▸ Material for this task

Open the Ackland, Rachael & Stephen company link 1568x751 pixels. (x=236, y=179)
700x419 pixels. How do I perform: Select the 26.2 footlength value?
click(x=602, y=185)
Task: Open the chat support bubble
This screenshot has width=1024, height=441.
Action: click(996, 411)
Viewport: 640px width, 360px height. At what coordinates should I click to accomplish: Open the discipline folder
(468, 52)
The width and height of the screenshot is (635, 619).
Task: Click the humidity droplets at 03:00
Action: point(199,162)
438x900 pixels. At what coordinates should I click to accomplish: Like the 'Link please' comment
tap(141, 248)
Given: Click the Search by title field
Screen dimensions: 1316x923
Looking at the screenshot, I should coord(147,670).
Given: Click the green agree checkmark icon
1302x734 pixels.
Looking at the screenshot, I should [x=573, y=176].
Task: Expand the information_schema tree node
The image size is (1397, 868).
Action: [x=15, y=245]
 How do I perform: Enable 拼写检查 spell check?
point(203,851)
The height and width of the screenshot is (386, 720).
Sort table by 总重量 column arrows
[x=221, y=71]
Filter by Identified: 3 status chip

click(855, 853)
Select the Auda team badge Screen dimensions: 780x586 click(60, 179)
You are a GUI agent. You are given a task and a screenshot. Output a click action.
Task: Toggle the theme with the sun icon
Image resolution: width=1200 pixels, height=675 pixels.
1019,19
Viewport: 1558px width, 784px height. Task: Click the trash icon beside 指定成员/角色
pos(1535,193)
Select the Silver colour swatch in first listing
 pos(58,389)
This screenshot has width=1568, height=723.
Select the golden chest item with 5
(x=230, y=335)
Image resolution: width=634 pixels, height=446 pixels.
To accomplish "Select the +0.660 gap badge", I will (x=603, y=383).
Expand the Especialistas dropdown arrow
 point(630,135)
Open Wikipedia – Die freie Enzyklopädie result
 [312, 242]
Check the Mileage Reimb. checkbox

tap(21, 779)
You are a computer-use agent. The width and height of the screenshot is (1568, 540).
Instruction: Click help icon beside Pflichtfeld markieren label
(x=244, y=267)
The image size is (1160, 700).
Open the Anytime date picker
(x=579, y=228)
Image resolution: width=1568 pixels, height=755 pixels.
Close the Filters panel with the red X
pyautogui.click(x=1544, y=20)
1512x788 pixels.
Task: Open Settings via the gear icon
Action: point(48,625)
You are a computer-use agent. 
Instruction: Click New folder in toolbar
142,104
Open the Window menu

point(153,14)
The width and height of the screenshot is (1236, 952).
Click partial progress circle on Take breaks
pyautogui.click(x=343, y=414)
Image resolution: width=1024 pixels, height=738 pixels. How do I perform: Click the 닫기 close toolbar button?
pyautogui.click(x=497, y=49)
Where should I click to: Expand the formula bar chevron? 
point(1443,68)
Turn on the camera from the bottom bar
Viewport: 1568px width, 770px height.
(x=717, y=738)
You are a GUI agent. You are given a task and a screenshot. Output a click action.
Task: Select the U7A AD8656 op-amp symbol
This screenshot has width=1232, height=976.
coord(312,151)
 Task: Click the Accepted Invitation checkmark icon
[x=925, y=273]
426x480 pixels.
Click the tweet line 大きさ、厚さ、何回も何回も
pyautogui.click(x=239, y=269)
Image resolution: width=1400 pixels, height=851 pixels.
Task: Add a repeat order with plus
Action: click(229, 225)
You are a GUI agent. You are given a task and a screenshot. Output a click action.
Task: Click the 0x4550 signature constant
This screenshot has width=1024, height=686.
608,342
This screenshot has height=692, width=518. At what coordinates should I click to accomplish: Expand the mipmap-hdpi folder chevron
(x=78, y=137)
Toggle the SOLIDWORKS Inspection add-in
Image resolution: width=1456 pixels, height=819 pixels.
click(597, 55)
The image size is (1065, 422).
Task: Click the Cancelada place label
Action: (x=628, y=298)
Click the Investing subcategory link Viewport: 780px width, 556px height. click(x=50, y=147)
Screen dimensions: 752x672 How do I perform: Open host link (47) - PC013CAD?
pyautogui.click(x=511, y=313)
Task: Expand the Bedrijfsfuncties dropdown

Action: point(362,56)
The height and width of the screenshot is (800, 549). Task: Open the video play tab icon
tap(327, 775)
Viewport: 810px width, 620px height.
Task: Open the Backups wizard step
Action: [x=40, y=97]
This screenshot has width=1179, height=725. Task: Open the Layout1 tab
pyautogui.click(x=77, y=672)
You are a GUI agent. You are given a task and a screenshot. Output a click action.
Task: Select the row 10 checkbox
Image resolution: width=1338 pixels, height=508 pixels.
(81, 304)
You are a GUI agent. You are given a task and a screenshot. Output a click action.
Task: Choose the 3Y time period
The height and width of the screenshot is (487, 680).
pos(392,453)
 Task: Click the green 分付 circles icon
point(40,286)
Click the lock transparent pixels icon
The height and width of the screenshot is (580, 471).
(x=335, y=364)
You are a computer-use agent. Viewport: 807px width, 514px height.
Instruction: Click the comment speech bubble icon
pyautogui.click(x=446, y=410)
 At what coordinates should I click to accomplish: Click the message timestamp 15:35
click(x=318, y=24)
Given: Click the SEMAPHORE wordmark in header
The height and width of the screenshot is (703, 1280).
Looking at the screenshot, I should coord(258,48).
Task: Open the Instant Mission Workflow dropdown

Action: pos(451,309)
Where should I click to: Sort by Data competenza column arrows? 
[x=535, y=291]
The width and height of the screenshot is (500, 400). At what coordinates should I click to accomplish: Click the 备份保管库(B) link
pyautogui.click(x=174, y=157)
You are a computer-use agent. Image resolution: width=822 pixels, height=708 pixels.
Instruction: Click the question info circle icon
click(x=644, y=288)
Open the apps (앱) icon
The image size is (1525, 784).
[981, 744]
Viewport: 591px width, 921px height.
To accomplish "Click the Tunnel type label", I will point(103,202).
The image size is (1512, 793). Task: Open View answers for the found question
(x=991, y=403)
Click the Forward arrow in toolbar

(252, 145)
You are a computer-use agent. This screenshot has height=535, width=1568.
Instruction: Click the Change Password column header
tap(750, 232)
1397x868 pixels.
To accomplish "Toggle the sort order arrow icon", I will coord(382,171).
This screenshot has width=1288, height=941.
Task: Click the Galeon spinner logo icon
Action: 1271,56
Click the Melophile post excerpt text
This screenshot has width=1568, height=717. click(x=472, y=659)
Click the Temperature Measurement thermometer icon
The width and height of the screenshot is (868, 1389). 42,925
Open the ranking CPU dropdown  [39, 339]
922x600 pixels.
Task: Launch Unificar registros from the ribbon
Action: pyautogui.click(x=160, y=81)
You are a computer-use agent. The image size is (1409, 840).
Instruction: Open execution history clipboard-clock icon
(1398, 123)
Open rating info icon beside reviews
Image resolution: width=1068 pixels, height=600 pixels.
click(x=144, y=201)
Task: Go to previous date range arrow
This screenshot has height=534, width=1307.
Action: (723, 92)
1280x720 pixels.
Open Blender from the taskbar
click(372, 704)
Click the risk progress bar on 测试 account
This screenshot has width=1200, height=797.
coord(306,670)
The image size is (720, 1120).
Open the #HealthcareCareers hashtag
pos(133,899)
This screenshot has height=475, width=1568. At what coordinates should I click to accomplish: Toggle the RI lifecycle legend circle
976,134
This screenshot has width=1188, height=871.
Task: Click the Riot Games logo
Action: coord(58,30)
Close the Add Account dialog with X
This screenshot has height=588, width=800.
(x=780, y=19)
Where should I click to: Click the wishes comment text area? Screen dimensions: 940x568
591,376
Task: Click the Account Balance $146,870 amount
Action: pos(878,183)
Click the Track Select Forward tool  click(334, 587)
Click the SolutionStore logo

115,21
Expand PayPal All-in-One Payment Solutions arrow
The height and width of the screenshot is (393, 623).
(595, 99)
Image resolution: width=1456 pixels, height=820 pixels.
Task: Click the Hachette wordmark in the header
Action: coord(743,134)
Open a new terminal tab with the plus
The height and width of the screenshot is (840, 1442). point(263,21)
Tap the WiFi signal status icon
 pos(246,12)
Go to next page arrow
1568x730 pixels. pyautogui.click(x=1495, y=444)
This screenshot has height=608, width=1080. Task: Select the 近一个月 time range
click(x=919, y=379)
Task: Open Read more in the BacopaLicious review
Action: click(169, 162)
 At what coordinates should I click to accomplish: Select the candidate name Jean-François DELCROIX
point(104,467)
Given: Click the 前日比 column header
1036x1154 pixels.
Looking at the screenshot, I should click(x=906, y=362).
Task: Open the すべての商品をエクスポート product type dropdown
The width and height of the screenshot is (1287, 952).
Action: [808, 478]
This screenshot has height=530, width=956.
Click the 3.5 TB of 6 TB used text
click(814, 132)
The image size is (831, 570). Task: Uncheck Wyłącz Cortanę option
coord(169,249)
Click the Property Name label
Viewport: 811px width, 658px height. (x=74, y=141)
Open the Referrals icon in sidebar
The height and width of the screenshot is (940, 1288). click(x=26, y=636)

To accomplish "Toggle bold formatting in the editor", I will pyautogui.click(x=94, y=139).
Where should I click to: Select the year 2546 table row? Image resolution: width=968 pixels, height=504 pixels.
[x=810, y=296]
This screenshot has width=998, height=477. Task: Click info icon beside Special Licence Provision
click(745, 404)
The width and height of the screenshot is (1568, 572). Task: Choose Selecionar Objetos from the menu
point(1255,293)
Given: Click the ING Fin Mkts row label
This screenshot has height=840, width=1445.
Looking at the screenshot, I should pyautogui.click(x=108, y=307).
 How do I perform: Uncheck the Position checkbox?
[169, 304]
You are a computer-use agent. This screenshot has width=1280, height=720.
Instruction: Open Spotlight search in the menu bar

▸ Problem to work on
Put the record lines starting at the one containing "Expand the Especialistas dropdown arrow" and ending at the one containing "(x=579, y=228)" into a Markdown table with columns Row and Entry. Skip blank lines.

▸ Answer
| Row | Entry |
|---|---|
| 1 | Expand the Especialistas dropdown arrow |
| 2 |  point(630,135) |
| 3 | Open Wikipedia – Die freie Enzyklopädie result |
| 4 |  [312, 242] |
| 5 | Check the Mileage Reimb. checkbox |
| 6 | tap(21, 779) |
| 7 | You are a computer-use agent. The width and height of the screenshot is (1568, 540). |
| 8 | Instruction: Click help icon beside Pflichtfeld markieren label |
| 9 | (x=244, y=267) |
| 10 | The image size is (1160, 700). |
| 11 | Open the Anytime date picker |
| 12 | (x=579, y=228) |